This has been a wild week, here and elsewhere. Besides the events in Boston, there were ricin-laced letters in Washington, the plant explosion in Texas, and so on. The ricin seems to have been a homegrown US radical, but now that we've learned the identity of the Boston bombers, the talking heads are having a field day talking about their Chechen backgrounds.
There's obviously a lot still to be learned. I think we should learn a bit from the misreporting we've seen already this week. The New York Post printed a photo of alleged "suspects" who were nothing of the sort, and there have been other rushes to judgment, false reports of an arrest, etc.
It may well prove that this act of terror in Boston was indeed a blowback of some sort from the Chechen conflict, and the perpetrators were radicalized by that. But I would also urge caution until we understand their motives better: apparently it's not clear that either of these men ever set foot in Chechnya. Before coming to the US, they live in Kyrgyzstan and Dagestan. The older brother, who traveled to Russia last year, might have gone to Chechnya, but the links to that conflict are still pretty shaky and unclear.

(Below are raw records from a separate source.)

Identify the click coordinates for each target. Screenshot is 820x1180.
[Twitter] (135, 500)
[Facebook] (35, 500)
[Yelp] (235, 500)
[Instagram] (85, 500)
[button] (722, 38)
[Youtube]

Juan Cole has an intriguing, if also unproven and perhaps premature suggestion: That the father and family were supportive of the Russian crackdown in Chechnya, even perhaps with security, and that this could be a sign of sons' rebelliousness against a father (and yes, he mentions Turgenev). It might explain some of the lingering questions. But my own instinct is still, let's wait and see before we "explain" the bombers' motives.
And, as is often the case, The Onion may have the best observation: "Study: Majority of Americans Not Informed Enough to Stereotype Chechens."